Not ages was trying abbreviate step grand daughters but auto correct got me lol

Delilah's picture

Doormat - so let me get this straight your DH is emailing/facebooking women asking them inappriopriate sexual stuff and they have informed you about this? He is also spending most of his free time with his daughter, SIL and kids which he really enjoys however is irritable when he is with you and doesnt want to spend time with you?

If the above is true I would be reassessing your marriage. Firstly your DH IS trying to commit adultery. His definition of "cheating" may only involve penetrative sex, however there are lots of ways to betrayal your spouse. Having intimitate conversations and making sexual requests to other women other than your wife IS being unfaithful. You make vows of monogamy, no where in your vows does it state you can go ahead and be inappropriate with other women.
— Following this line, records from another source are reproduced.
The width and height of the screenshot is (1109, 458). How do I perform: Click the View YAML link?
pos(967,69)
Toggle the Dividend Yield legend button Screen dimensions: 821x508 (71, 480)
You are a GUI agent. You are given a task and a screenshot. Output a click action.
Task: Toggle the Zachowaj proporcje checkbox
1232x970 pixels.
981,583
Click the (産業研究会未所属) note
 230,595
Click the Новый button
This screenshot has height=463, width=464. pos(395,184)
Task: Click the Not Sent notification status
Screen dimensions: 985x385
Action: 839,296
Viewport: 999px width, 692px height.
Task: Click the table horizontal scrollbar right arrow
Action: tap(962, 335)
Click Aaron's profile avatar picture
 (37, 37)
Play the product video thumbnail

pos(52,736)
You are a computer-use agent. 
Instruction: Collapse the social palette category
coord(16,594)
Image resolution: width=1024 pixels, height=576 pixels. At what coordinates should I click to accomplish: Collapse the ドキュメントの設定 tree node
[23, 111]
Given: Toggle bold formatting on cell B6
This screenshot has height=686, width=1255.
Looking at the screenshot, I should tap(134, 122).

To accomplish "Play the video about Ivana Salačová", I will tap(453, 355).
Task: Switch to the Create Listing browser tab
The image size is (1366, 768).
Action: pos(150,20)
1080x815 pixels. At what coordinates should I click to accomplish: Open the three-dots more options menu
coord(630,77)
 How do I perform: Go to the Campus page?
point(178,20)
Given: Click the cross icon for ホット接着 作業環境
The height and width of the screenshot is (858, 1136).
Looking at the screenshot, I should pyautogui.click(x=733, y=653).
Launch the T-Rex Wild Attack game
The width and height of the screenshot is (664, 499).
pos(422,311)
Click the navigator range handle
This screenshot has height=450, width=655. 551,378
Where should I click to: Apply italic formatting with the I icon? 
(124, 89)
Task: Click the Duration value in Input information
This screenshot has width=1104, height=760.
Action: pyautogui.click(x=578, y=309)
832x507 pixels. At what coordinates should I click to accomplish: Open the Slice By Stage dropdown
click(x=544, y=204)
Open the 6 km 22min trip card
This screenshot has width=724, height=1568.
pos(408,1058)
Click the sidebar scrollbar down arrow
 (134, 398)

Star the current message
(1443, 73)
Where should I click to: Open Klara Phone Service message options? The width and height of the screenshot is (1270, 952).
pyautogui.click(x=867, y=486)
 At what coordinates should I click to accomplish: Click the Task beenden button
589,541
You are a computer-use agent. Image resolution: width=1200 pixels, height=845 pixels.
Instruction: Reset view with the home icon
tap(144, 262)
Even the other women are disgusted with his behaviour.

TBH I would be telling you to reassess your relationship even without this major problem. Your DH is telling you what he thinks of you, your marriage by the fact he is avoiding spending any quality time with you, by ensuring he makes it publicly known he only enjoys time with his daughter and relatives and by then being moody when around you.

What do you want from your marriage? Are you prepared to put up with being treated so disrespectfully? Do you want to be with your DH? Have you confronted him about ALL of this behaviour, including presenting DH with evidence from these "other women"?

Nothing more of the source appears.